SiglecFhigh neutrophils in lung tumor tissues suppress local CD8 T cell responses and limit the efficacy of anti PD-L1 antibodies

BackgroundTumor infiltrating neutrophils generally correlates to worst prognosis and refractoriness to immunotherapy yet the complexity and significance of diverse subsets resident in tumor tissues has just begun to emerge. In lung tumors, a network of neutrophils states with graded protumorigenic properties is conserved between mouse and humans and include a subset of mature, long lived cells expressing the sialic-acid-binding protein SiglecF (SiglecFhigh neu). The mechanism of recruitment of SiglecFhigh neu into tumor tissues and the impact on local anti-tumor T cell responses and interference with immunotherapy is still elusive. MethodsWe used an immunogenic model of KrasG12D Tp53 null adenocarcinoma of the lung to screen for factors inducing the recruitment of SiglecFhigh neu, followed by gene editing to delete selected candidates. We analyzed frequencies and effector functions of endogenous CD8 T cell responses in controls and SiglecFhigh neu depleted tumors by flow cytometry and functional assays. Tissues fluorescence and confocal imaging of lung sections was used to explore the relative distribution of neu and CD8 T cells. To establish the impact of SiglecFhigh neu on anti-tumoral immune responses we treated cohort of animals with anti-PD-L1 antibodies to evaluate tumor growth in control conditions and under therapy. ResultsWe found that tumor tissues express high levels of CXCL5, mapping to cancer cells.
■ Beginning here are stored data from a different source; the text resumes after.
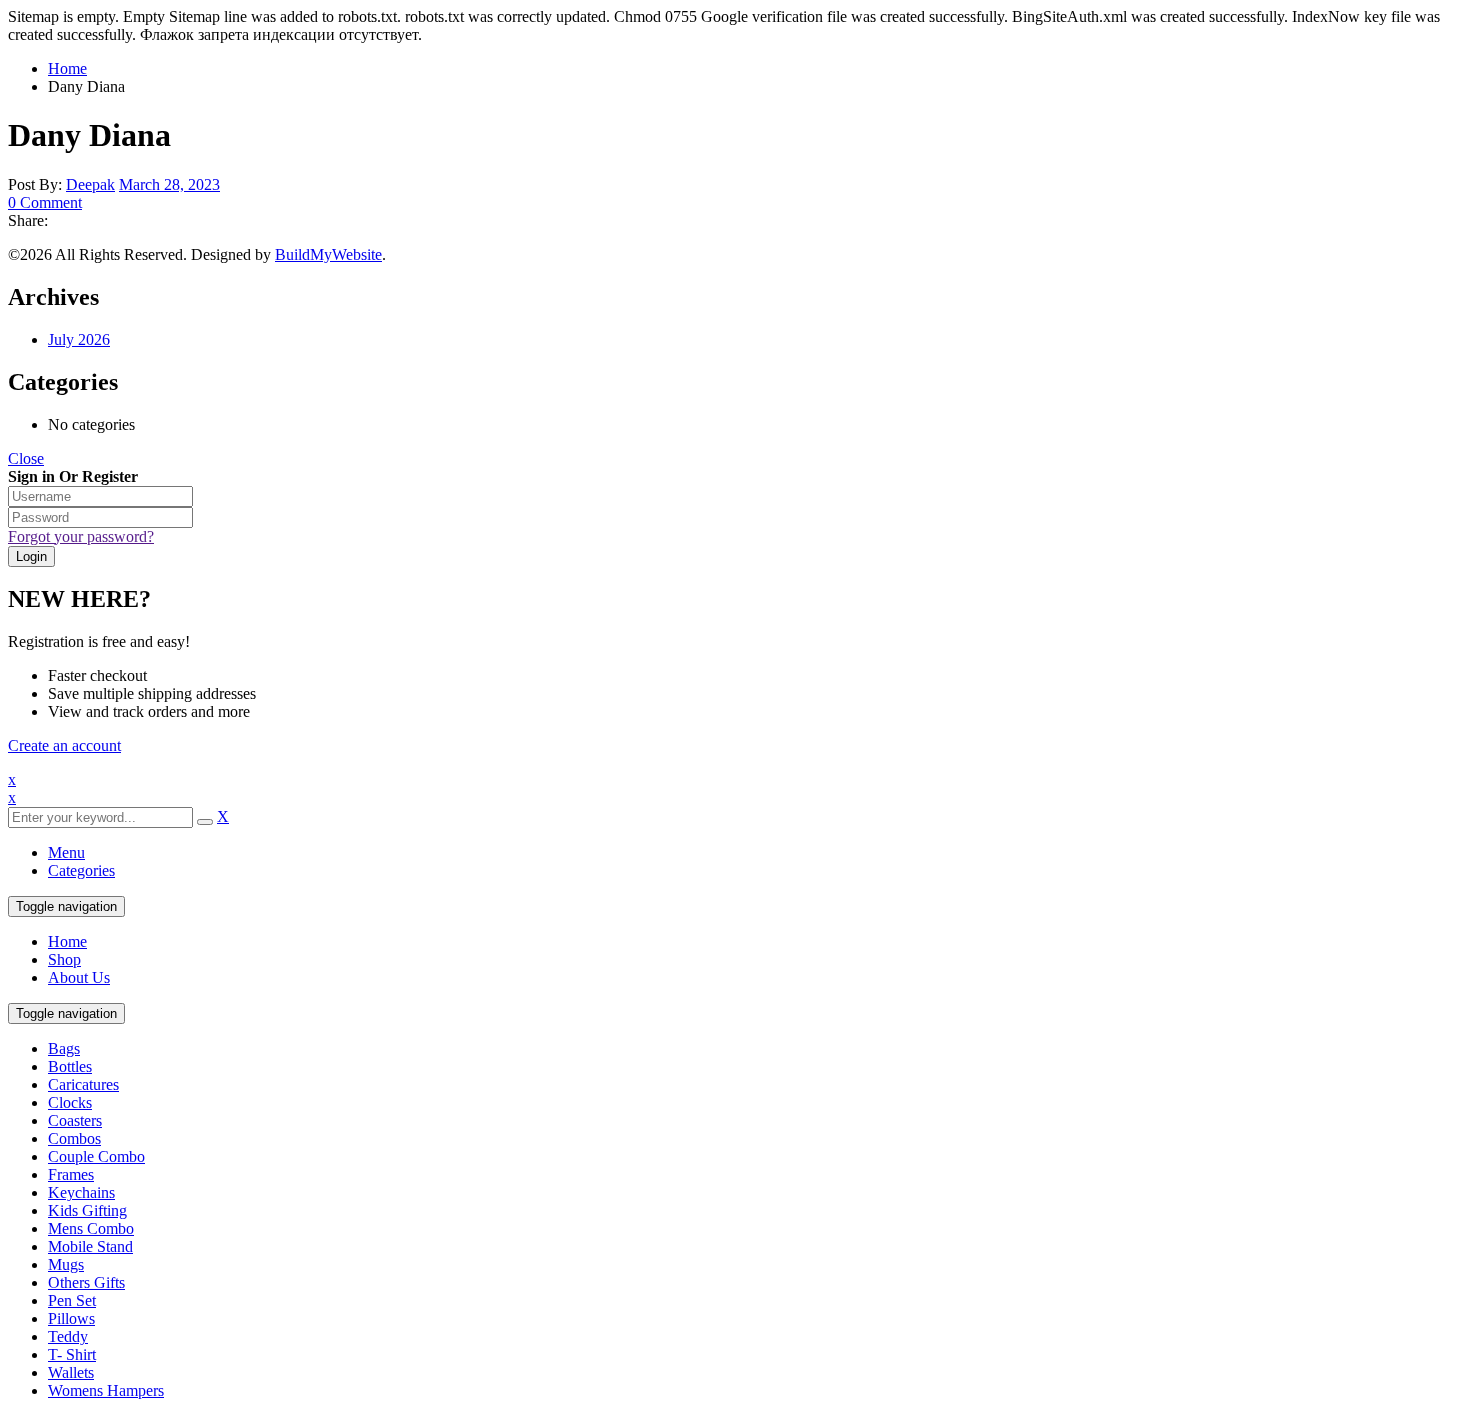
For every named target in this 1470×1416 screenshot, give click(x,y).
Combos (74, 1138)
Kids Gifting (87, 1210)
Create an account (64, 745)
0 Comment (45, 202)
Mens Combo (91, 1228)
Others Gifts (86, 1282)
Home (67, 68)
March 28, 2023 (169, 184)
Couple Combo (96, 1156)
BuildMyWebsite (328, 254)
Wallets (71, 1372)
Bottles (70, 1066)
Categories (81, 870)
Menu (66, 852)
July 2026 (79, 339)
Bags (64, 1048)
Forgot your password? (81, 536)
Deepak (90, 184)
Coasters (75, 1120)
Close (26, 458)
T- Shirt (72, 1354)
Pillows (71, 1318)
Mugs (66, 1264)
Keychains (81, 1192)
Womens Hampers (106, 1390)
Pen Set (72, 1300)
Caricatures (83, 1084)
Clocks (70, 1102)
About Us (79, 977)
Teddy (68, 1336)
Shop (64, 959)
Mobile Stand (90, 1246)
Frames (71, 1174)
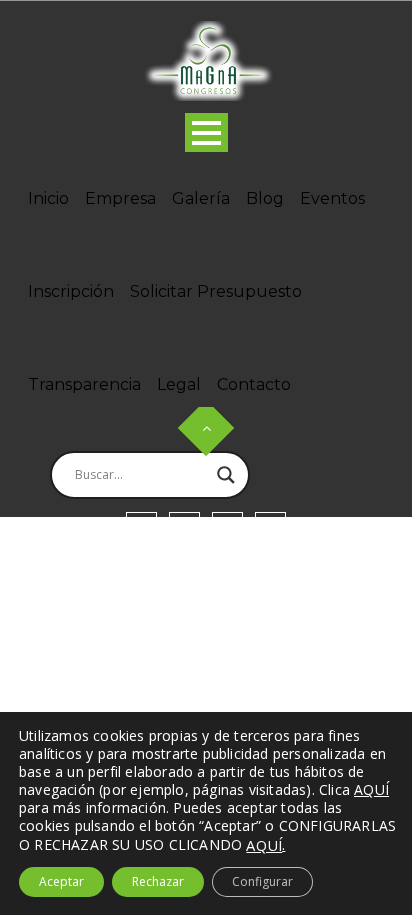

Upon deletion of chemokine expression by gene editing, the recruitment of SiglecFhigh neu was almost entirely abrogated. In tumors depleted of SiglecFhigh neu, the density of tumor specific endogenous CD8 T cells was 3-fold higher than in controls and showed significantly enhanced activation and effector functions. Importantly, checkpoint blockade with anti PD-L1 antibodies was ineffective in control tumors but showed a significant benefit in SiglecFhigh neu depleted tumors. ConclusionThis study demonstrates that SiglecFhigh neu differentiating in lung tumor tissues inhibit local CD8 T cell responses and interfere with the success of checkpoint blockade. These data suggest that blocking selectively tissue resident neu may promote better responses to immunotherapy.